If you’ve been making individual pieces that don’t quite connect to each other, if you have a vague sense of what you want to explore but haven’t committed to it, or if summer tends to scatter your practice rather than deepen it, this is for you. It’s also for artists who have a theme in mind but keep circling it without diving in.
How to identify a theme that has real staying power for you. How artists research and gather before and during a series. How to start before you feel ready, and what to do with the pieces that don’t work. How to stay within a theme without repeating yourself. How to find the meaning underneath your subject matter. How to look at a body of work and understand its shape. And finally, how to share or present what you’ve made.
🎥 WORKSHOP RECORDINGS available for 1-YEAR after the workshop ends!
🎥 NOTE: Workshop Recordings may be offered for sale at a future date at Mastrius, with the consent of the instructor.

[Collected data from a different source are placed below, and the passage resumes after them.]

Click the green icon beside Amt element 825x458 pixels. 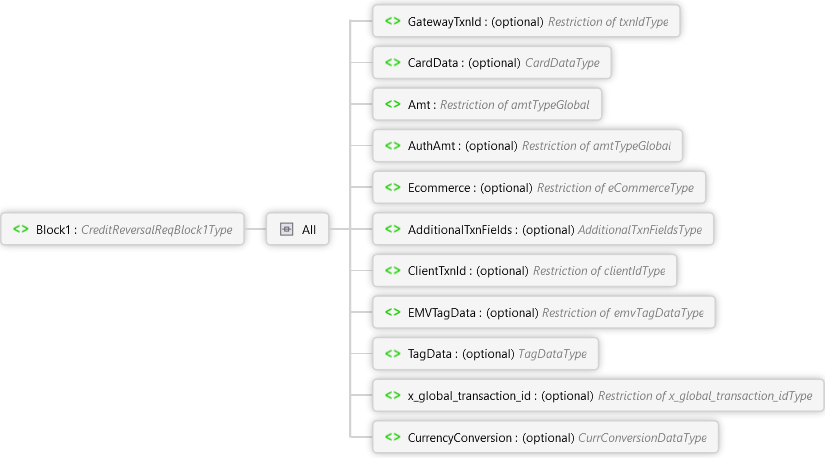tap(393, 104)
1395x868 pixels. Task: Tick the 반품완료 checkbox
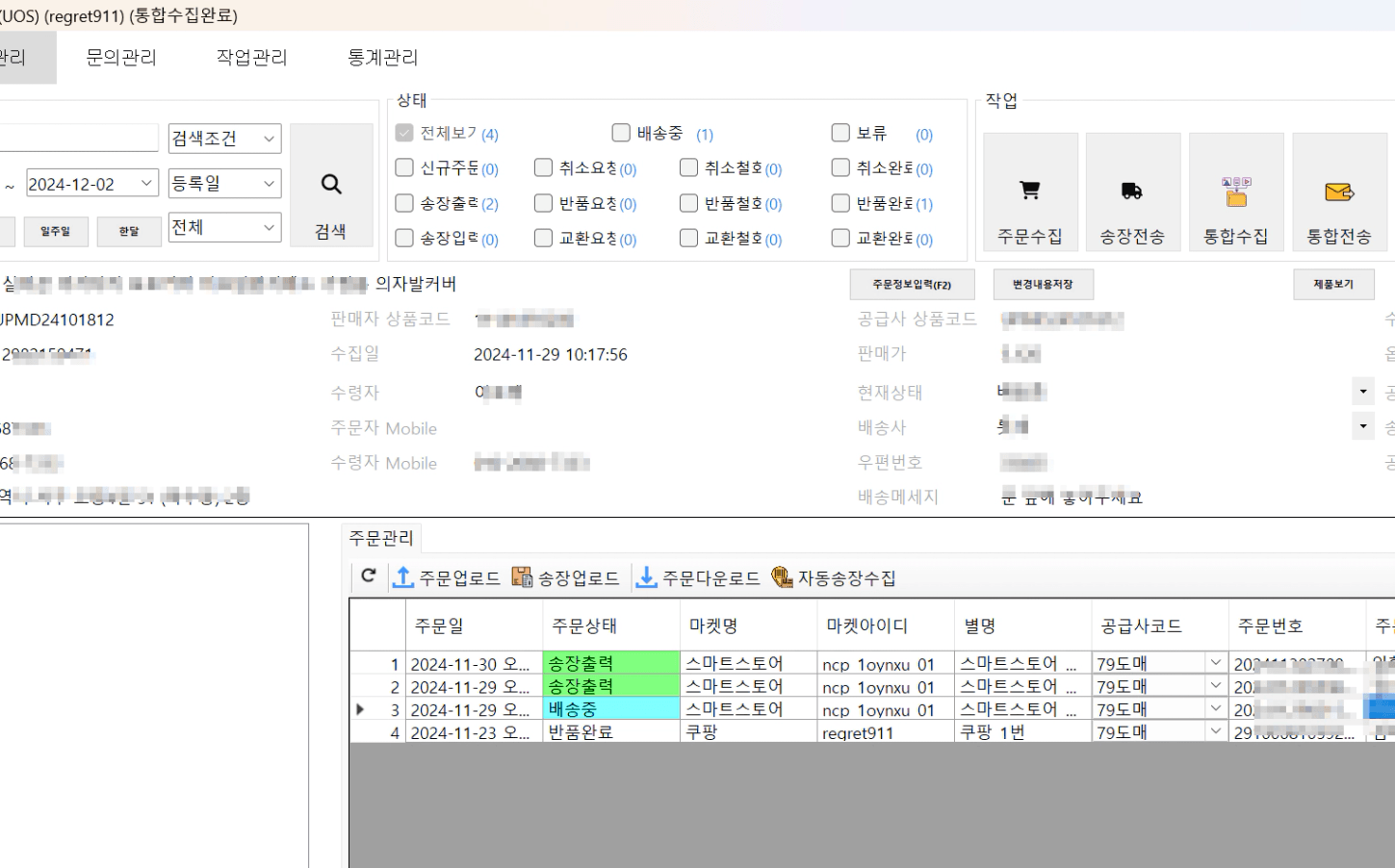click(x=840, y=203)
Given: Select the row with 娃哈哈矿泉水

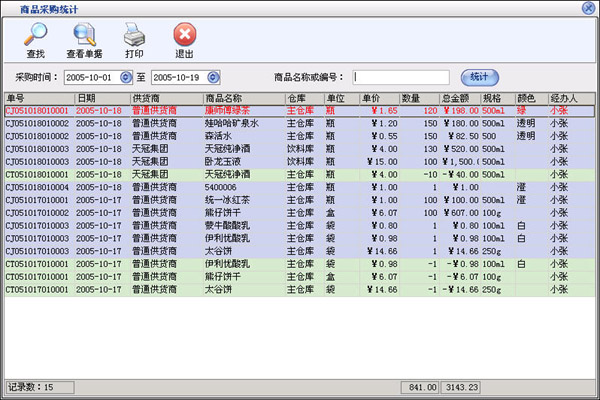Looking at the screenshot, I should [300, 123].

High School, University, and College students get 20% OFF. See FAQs at the bottom of page.
Supply List
This residency is designed to work within your existing medium and practice, so you won’t need to purchase new materials. What you will need is your usual working setup plus a few simple tools for the research, reflection, and documentation aspects of the program.
Your Studio Materials Whatever you already use to make art.
A Sketchbook or Dedicated Notebook This will be your theme journal for the summer. You’ll use it for writing, sketching, collecting ideas, noting observations, and tracking your thinking as your body of work develops. Any size, any kind.
A Way to Document Your Work A phone camera is fine. You’ll be photographing work in progress throughout the summer to share during sessions and to track your own development over time.
A Simple Folder or Box for Gathering Something to collect physical material related to your theme, clippings, found objects, printed images, scraps of paper, pressed plants, postcards, anything that belongs to the world of your subject. A manila folder, a shoebox, a basket. It doesn’t matter what it is.
Access to Research Materials Books, library card, online image search, field guides, whatever suits your theme. You don’t need to know what these are yet, we’ll talk about research during our sessions.
Instructor Bio
Shannon Amidon is an artist, writer, and community builder who lives and works in Troutdale, Oregon, where the forests, fields, and creek edges of the Pacific Northwest find their way into everything she makes. She is a wonder seeker, a beekeeper, a lover of insects, old books, and the kind of beauty that most people walk past without noticing.
For more than twenty years, Shannon has created mixed-media and encaustic artwork using beeswax, natural earth pigments, vintage paper ephemera, pressed botanicals, and found objects, materials that carry history and wonder. Her work has been exhibited in solo and group shows worldwide, collected by institutions including Google, Kaiser Permanente, and Genentech, and recognized with grants from the Regional Arts & Culture Council, International Encaustic Artists, Silicon Valley Creates, and others. She has been an artist in residence in Canada, Iceland, Costa Rica, and Oregon, among other places.
Shannon is the founder and director of The Verdancy Project, a nature-based artist residency and creative community on a 4.5-acre property in Troutdale, Oregon. Welcoming artists, writers, performers, and dreamers who need time and space to explore, plant seeds of creation and rest.
Her writing explores creativity, ecology, and the art of building a life that means something. Her essays on art and creative practice have appeared in notable publications, and she is the author of Nurturing Creativity: A Guide to Building Your Artist Residency and Cultivating Creative Community and the anthology Cycles of Creation: Five Years of The Verdancy Project.